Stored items
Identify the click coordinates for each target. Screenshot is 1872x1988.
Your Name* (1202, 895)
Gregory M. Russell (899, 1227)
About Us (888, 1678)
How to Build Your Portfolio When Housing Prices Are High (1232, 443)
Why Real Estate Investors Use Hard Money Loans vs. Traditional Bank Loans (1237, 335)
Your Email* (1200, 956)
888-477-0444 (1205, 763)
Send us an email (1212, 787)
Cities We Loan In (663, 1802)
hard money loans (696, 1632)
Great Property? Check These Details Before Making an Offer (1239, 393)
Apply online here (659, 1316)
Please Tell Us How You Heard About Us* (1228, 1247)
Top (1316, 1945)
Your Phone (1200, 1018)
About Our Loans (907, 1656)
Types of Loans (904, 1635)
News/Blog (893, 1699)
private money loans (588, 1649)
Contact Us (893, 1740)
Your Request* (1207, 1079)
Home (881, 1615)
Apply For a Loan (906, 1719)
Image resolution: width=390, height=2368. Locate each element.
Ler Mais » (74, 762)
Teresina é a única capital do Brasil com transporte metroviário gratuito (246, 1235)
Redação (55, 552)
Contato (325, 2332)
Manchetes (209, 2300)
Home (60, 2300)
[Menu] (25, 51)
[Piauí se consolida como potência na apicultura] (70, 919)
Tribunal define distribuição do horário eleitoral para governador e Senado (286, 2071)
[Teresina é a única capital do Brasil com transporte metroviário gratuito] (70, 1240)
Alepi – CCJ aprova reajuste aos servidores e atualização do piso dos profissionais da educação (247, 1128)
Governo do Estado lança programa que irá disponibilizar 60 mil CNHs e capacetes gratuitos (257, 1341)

▶ [Work to be completed] Write out every entry again, exactly as it appears.

▶ [Solution for this exercise]
Identify the click coordinates for each target. Screenshot is 1872x1988.
Your Name* (1202, 895)
Gregory M. Russell (899, 1227)
About Us (888, 1678)
How to Build Your Portfolio When Housing Prices Are High (1232, 443)
Why Real Estate Investors Use Hard Money Loans vs. Traditional Bank Loans (1237, 335)
Your Email* (1200, 956)
888-477-0444 (1205, 763)
Send us an email (1212, 787)
Cities We Loan In (663, 1802)
hard money loans (696, 1632)
Great Property? Check These Details Before Making an Offer (1239, 393)
Apply online here (659, 1316)
Please Tell Us How You Heard About Us* (1228, 1247)
Top (1316, 1945)
Your Phone (1200, 1018)
About Our Loans (907, 1656)
Types of Loans (904, 1635)
News/Blog (893, 1699)
private money loans (588, 1649)
Contact Us (893, 1740)
Your Request* (1207, 1079)
Home (881, 1615)
Apply For a Loan (906, 1719)
Image resolution: width=390, height=2368. Locate each element.
Ler Mais » (74, 762)
Teresina é a única capital do Brasil com transporte metroviário gratuito (246, 1235)
Redação (55, 552)
Contato (325, 2332)
Manchetes (209, 2300)
Home (60, 2300)
[Menu] (25, 51)
[Piauí se consolida como potência na apicultura] (70, 919)
Tribunal define distribuição do horário eleitoral para governador e Senado (286, 2071)
[Teresina é a única capital do Brasil com transporte metroviário gratuito] (70, 1240)
Alepi – CCJ aprova reajuste aos servidores e atualização do piso dos profissionais da educação (247, 1128)
Governo do Estado lança programa que irá disponibilizar 60 mil CNHs e capacetes gratuitos (257, 1341)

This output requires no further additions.